Given Indians’ yen for gold and the pressure on the current account due to its import, the Reserve Bank of India is considering introducing four gold-related instruments to ease the physical demand for the yellow metal.

The instruments are modified gold-deposit scheme (GDS), gold-linked account, gold-accumulation plan, and gold-pension plan, said RBI Deputy Governor Subir Gokarn at the Bankers Conference in Pune.

Under the modified GDS, which will be suitable for mid-size investors, physical gold is deposited with banks for a definite period and interest will be paid in the form of ‘gold’ after maturity.

However, gold will not be returned in the original form.

The gold-linked account will be a non-interest bearing account wherein gold will be purchased and kept abroad.

The yellow metal will be hedged abroad and physical delivery of the metal will not arise.

At the end of the maturity period, the customer disposes of the gold and gets equivalent of cash. This account will allow easy entry and exit.

The gold-accumulation plan will be like the systematic investment plan offered by mutual funds, that is, buy gold in small quantities at regular intervals.

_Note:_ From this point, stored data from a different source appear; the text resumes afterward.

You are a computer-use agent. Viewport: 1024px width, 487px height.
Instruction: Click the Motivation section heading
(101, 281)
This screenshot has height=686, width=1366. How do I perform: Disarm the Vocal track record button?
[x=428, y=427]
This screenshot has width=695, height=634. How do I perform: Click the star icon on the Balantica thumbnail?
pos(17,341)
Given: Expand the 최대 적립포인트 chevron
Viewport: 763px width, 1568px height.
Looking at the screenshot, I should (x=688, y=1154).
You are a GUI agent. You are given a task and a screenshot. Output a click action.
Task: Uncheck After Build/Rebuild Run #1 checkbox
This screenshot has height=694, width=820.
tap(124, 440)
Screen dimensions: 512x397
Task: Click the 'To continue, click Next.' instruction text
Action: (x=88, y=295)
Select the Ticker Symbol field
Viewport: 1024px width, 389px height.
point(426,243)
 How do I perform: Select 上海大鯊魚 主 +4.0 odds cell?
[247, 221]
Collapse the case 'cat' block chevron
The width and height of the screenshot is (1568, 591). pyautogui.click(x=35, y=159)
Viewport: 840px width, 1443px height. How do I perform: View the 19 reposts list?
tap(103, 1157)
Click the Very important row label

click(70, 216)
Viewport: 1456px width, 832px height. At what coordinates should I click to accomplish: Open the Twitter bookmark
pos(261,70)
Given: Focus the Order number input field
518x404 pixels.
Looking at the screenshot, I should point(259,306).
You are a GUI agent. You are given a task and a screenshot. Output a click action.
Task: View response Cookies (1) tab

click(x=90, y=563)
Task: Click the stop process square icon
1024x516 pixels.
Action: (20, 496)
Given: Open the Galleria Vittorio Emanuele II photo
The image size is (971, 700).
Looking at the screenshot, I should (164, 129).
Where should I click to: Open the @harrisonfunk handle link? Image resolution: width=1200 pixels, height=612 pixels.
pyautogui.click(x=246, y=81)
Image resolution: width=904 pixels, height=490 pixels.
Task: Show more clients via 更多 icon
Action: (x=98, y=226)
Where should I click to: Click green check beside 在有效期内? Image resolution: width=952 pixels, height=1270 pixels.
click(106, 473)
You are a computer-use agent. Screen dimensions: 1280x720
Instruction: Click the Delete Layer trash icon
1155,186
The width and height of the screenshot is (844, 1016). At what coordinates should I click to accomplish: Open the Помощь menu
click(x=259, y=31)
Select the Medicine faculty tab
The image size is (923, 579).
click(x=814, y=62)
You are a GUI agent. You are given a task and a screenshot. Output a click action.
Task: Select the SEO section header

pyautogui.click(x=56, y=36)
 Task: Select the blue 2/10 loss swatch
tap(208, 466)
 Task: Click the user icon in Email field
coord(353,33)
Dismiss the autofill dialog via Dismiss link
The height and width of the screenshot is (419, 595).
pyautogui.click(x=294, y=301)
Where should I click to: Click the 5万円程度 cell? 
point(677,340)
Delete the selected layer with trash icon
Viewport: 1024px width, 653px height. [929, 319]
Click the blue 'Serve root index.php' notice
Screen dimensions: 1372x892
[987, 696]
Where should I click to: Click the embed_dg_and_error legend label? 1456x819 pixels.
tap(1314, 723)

Though the returns could fluctuate, over time the average cost of accumulation goes down. Physical delivery is quite low.

The gold-pension plan will be like reverse mortgage of property — where a homeowner can borrow money against the value of his home, and no repayment of the mortgage is required until the borrower dies or the home is sold.

Targeted at senior citizens, banks will open an annuity plan with insurance companies for a definite period. Though banks will not return the jewellery, the high return is expected to attract the gold owners, said Gokarn.